Bryce then cites a Reuters article that recounts the offshore challenges Ketchum mentions, including saltwater corrosion, the threat of hurricanes, vessel availability, the installation of subsea transmission cables and supply chain issues.

“The crucial part of Ketchum’s statement, is, of course, ‘the threat of hurricanes,’” Bryce muses. “If GE’s wind turbine blades are coming apart now, during a calm summer day, imagine the calamity when a large hurricane slams the Eastern Seaboard. The damage to turbines at Vineyard Wind and other offshore projects will be massive and the damage to beaches and fisheries will be enormous.”

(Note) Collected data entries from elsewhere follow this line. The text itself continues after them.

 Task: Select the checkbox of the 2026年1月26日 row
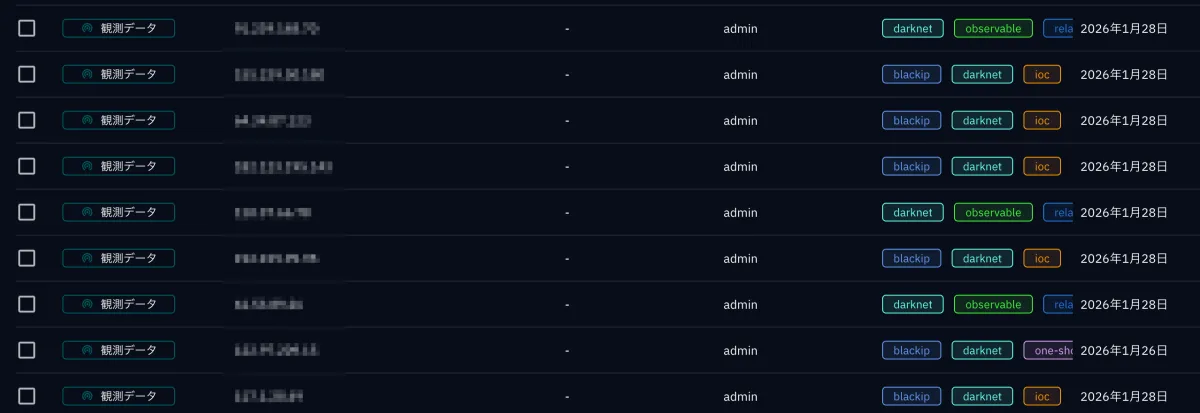point(27,350)
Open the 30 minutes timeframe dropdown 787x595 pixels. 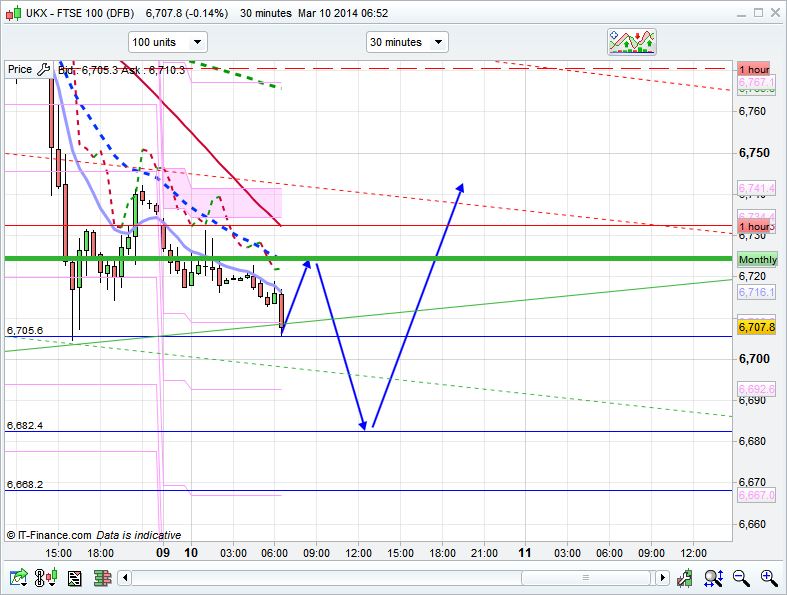(407, 42)
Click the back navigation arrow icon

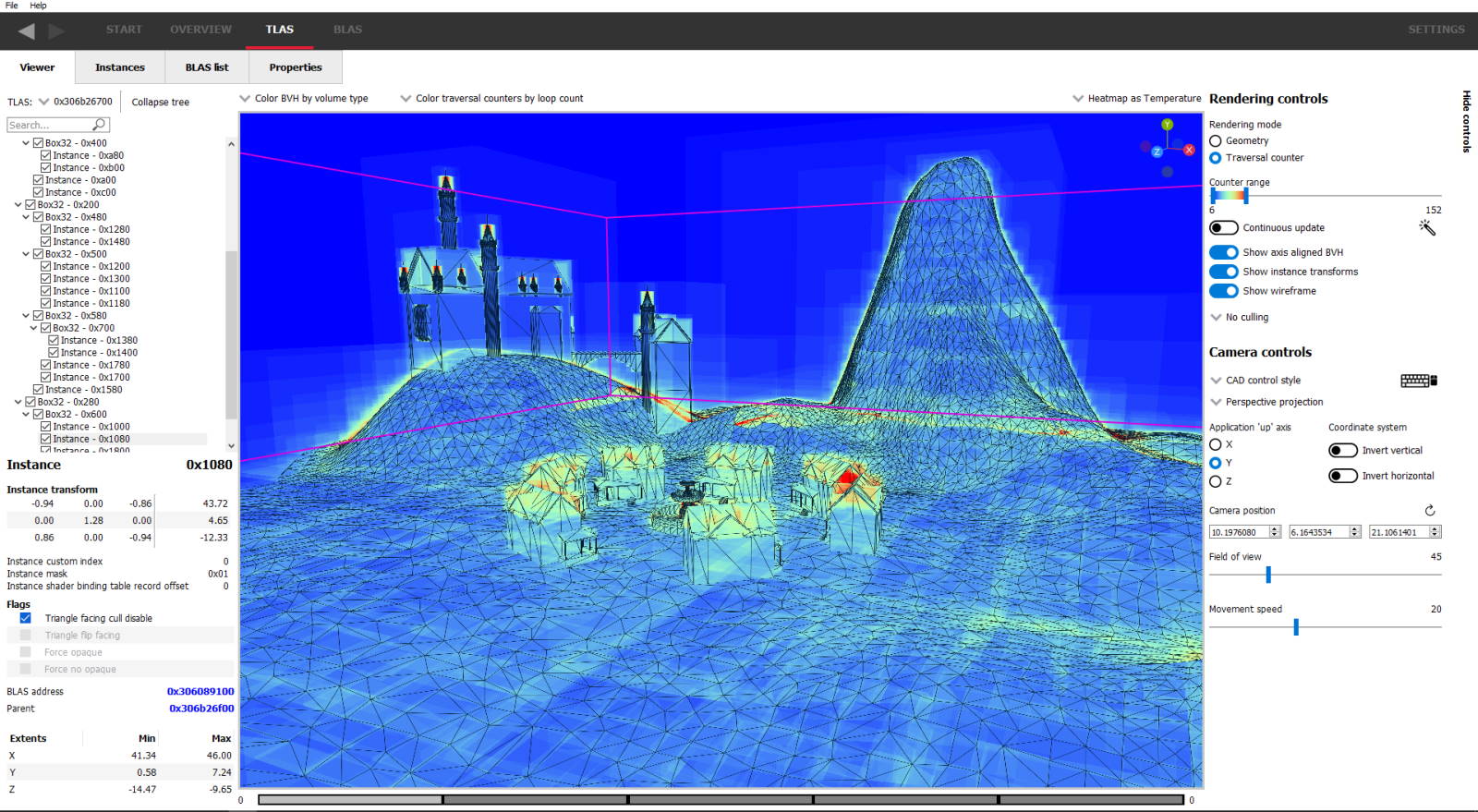[27, 30]
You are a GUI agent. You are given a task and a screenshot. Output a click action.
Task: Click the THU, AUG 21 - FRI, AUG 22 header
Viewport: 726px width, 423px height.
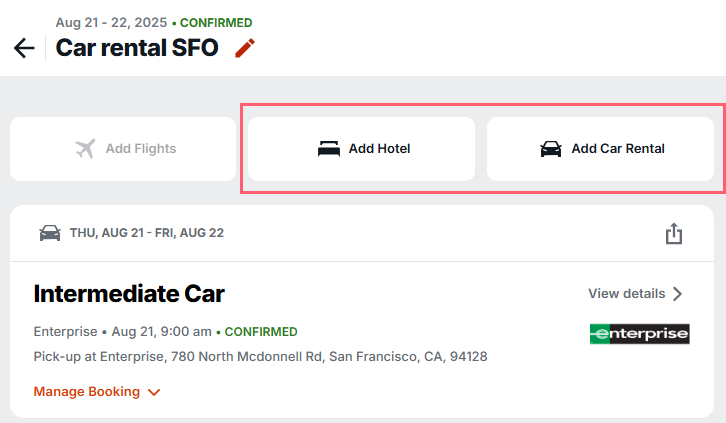[x=147, y=233]
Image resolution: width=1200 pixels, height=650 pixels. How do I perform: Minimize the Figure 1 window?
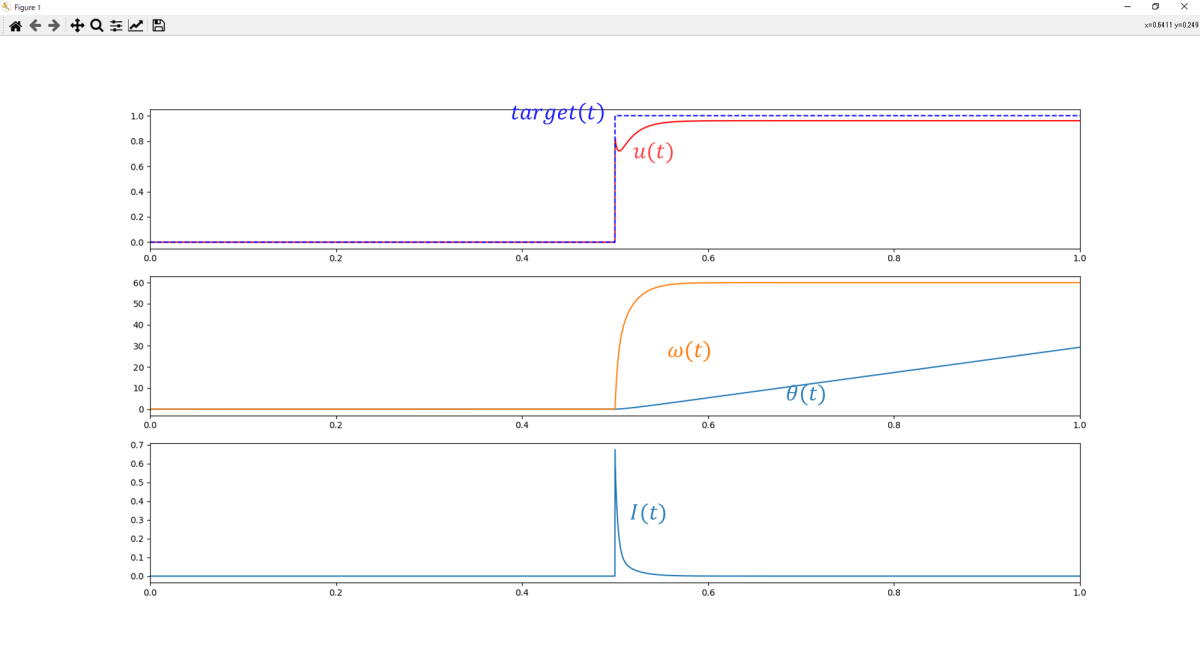click(1128, 7)
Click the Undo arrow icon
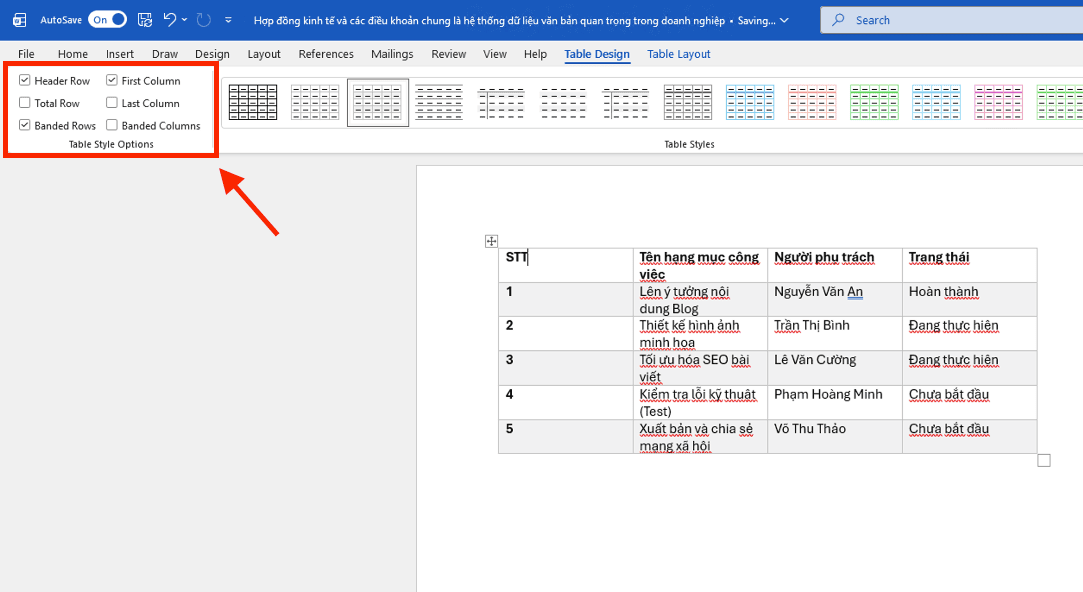Viewport: 1083px width, 592px height. [169, 20]
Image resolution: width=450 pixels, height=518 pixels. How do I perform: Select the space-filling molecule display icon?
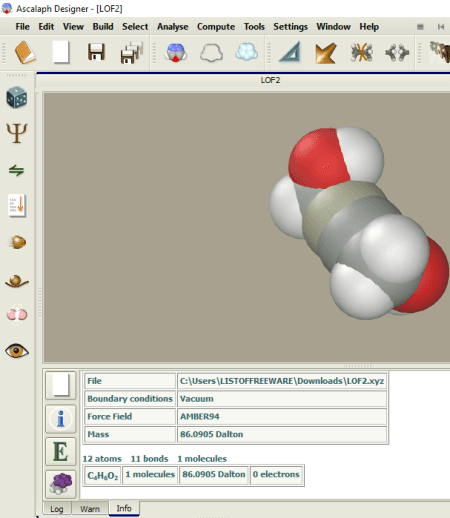175,53
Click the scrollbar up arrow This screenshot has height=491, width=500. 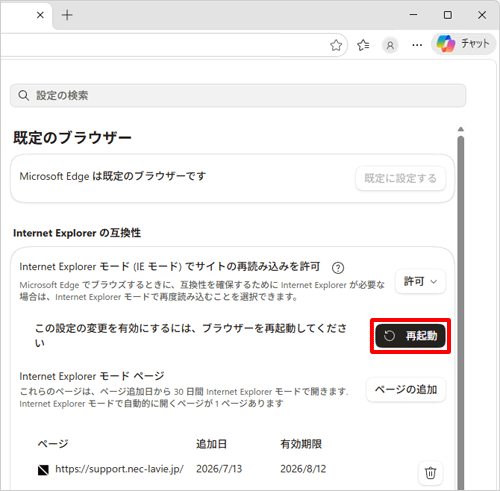click(x=461, y=129)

Bryce’s article also features Nantucket fisherman and former select board member Bob DeCosta, who insists that offshore wind projects’ are exacting an environmental cost that appears likely to grow with time: “DeCosta is staggered by the size of the wind turbines and furious at how Nantucket’s residents and fishermen have been ignored. ‘There are other ways to produce energy without doing this to our oceans,’ he said. ‘I know a thing or two about the saltwater environment. I can’t imagine what it will take to keep these things running in salt water.’”

And what does DeCosta think a hurricane will do to an offshore wind installation? “We will be picking up the pieces from this on the beaches at Nantucket for the next 20 years,” Bryce quotes him. “When this stuff is obsolete, who’s going to pay to remove it? They are talking about a total of 1,400 of these things.”

But he is not giving up, Bryce adds. “DeCosta told me the turbine blade failure at Vineyard Wind is, in a way, good for opponents like him. ‘My hope is that we make enough of a stink that they don’t put up any more of these things. We aren’t giving up,’” he concludes.